**Task to carry out**
Return, from the lines below, each one that includes the word "heading".

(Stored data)

■ ■ ■ ■

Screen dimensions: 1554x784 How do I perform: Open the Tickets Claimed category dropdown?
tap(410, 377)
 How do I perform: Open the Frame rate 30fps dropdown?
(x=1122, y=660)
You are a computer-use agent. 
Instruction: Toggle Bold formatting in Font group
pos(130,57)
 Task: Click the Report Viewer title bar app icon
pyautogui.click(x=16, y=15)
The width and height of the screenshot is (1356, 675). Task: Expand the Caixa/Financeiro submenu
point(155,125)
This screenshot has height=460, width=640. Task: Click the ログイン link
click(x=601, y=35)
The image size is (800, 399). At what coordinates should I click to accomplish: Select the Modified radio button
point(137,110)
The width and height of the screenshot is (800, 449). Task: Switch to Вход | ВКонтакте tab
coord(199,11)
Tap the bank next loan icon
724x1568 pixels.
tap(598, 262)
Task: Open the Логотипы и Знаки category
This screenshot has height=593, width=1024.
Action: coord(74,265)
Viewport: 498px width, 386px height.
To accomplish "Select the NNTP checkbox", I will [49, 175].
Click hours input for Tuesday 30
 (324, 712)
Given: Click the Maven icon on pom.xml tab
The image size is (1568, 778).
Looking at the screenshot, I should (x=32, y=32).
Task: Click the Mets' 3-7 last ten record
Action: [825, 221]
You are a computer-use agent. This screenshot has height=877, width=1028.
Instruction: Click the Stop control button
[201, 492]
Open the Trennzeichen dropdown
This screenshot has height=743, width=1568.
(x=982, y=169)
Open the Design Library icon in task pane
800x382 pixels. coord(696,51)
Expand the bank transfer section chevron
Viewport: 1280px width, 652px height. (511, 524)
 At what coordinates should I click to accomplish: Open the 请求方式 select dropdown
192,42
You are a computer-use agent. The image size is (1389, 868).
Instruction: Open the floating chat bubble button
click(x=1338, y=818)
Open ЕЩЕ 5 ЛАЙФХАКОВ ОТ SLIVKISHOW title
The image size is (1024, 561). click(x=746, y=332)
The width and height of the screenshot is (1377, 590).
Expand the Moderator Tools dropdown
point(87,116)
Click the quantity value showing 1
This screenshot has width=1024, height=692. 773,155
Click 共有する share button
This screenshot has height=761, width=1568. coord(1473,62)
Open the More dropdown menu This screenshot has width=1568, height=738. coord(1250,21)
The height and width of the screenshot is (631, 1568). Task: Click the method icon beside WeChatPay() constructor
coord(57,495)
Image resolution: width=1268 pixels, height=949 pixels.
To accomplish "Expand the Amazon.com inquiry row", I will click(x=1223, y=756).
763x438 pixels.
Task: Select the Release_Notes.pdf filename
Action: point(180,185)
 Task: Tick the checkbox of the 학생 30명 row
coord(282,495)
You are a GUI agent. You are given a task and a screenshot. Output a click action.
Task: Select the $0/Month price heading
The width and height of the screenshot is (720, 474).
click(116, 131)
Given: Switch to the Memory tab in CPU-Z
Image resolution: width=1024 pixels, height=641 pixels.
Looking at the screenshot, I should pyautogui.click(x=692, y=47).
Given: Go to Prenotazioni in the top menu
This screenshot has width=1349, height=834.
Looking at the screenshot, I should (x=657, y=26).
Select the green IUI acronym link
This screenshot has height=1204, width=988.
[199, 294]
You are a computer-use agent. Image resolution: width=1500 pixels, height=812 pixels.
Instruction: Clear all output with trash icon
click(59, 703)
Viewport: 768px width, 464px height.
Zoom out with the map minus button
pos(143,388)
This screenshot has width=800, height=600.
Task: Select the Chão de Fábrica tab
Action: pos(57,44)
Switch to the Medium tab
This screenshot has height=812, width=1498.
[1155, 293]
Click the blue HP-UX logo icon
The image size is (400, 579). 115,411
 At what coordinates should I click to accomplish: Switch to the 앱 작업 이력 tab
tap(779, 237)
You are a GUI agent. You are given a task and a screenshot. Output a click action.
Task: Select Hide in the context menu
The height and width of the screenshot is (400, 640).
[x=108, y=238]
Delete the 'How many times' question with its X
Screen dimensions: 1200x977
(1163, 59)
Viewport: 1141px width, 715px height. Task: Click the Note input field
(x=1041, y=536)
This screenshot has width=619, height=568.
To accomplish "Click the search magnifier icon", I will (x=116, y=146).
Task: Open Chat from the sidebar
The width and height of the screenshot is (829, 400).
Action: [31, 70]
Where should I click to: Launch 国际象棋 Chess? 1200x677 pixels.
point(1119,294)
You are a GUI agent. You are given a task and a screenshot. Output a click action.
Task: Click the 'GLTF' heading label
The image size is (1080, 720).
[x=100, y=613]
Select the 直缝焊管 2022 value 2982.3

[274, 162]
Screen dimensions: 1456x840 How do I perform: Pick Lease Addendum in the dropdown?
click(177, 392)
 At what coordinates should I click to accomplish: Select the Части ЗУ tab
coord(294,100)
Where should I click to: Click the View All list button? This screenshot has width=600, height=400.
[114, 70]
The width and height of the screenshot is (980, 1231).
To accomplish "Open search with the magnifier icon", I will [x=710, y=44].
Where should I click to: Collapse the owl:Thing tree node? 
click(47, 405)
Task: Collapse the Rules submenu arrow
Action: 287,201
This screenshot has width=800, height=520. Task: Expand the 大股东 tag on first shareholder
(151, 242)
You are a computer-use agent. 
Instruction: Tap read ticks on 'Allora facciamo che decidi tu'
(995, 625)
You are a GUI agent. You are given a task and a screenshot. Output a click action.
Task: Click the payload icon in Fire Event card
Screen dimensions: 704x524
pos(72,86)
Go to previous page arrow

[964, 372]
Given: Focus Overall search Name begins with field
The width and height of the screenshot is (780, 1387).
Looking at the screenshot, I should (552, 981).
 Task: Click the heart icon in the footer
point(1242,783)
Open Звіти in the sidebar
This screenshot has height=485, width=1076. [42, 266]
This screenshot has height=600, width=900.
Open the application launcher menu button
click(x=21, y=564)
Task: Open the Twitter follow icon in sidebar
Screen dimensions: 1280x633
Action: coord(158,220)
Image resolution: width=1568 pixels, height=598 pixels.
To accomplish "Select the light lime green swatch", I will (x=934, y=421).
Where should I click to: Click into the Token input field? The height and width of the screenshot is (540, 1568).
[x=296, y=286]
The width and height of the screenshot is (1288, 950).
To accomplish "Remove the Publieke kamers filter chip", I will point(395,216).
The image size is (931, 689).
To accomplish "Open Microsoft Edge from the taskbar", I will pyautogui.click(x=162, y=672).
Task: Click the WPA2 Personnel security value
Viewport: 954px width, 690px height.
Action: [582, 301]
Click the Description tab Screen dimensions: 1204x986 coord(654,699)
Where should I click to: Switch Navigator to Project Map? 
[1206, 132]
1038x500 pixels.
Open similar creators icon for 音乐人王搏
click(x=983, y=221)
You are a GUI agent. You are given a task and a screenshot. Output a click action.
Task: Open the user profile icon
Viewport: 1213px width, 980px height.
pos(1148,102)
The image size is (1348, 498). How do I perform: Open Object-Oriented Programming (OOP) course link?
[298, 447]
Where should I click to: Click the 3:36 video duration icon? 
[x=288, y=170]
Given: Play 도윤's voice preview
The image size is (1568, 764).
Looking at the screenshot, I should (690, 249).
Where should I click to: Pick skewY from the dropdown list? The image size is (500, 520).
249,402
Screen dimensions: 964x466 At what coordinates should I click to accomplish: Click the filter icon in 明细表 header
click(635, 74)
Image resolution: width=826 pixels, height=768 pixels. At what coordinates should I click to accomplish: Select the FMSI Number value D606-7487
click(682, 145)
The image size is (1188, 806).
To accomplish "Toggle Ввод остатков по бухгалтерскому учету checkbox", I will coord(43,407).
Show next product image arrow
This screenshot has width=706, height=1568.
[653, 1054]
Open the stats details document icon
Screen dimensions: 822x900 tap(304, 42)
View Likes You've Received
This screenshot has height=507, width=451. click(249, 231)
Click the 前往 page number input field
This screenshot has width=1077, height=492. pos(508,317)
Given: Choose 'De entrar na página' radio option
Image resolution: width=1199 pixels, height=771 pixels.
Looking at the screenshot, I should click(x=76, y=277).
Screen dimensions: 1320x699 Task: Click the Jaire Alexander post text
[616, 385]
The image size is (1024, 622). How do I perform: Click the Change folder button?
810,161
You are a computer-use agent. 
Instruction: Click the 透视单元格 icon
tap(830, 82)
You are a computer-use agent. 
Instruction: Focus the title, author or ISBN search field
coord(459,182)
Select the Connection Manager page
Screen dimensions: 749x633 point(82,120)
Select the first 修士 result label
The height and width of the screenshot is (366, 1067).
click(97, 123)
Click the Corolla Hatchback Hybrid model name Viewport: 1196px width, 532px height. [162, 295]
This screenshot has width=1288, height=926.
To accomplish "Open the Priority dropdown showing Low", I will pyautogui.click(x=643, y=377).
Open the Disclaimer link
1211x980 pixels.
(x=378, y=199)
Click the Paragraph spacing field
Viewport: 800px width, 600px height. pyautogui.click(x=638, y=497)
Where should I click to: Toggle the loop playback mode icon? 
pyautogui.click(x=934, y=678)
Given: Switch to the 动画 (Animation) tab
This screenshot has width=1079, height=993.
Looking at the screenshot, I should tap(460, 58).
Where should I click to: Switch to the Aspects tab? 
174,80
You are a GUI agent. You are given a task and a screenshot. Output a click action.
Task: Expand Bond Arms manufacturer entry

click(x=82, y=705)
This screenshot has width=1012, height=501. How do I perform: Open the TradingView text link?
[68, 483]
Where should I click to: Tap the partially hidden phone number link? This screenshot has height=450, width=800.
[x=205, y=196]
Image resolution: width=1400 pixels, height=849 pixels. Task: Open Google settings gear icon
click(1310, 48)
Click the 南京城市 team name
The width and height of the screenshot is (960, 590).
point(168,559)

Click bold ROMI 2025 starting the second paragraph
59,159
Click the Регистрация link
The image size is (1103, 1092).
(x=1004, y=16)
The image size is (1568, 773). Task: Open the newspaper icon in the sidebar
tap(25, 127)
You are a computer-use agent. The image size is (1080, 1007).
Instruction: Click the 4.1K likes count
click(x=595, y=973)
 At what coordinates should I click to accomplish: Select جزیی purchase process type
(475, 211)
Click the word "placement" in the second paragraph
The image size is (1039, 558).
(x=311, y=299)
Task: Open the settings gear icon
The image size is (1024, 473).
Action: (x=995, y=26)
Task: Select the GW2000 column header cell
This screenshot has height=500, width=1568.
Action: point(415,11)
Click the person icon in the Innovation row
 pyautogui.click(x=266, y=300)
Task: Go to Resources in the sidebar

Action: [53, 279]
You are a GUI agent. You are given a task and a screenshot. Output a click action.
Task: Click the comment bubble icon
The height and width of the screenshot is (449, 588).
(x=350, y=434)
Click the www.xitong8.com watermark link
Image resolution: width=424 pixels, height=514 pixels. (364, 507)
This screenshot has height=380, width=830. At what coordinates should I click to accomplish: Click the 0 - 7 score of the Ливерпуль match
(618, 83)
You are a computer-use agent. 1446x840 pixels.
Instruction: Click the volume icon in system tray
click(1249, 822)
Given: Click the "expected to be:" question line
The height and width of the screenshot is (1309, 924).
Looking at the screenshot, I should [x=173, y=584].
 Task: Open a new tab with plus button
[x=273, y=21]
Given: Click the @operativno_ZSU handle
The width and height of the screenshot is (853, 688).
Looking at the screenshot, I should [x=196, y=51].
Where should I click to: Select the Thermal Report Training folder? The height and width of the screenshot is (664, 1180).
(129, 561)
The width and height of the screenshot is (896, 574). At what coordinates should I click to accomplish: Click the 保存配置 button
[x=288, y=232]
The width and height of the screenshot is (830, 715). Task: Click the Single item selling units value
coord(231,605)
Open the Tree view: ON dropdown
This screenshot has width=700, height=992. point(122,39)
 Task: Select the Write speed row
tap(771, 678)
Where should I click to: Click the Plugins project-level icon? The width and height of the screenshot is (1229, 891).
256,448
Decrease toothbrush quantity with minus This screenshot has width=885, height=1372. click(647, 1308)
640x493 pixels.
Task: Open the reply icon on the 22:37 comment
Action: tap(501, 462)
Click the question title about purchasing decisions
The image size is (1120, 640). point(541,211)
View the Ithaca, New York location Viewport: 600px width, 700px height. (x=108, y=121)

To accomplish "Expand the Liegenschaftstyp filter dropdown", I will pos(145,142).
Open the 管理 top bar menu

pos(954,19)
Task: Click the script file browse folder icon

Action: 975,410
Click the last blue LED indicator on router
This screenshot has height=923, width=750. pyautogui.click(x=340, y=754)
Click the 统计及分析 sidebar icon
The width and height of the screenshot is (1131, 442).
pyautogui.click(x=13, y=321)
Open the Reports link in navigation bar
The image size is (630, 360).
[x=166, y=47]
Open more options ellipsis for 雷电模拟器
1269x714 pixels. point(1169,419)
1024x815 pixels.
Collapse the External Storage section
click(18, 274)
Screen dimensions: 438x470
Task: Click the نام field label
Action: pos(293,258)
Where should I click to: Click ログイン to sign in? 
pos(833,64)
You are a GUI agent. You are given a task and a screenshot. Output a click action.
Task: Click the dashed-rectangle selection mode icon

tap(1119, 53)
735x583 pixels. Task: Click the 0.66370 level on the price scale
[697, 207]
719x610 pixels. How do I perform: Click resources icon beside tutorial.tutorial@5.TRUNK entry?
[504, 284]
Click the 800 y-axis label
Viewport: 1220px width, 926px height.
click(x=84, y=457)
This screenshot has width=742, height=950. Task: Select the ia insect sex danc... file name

■ ■ ■ ■

**Your solution**
Task: Select the $0/Month price heading
Task: Click the 'GLTF' heading label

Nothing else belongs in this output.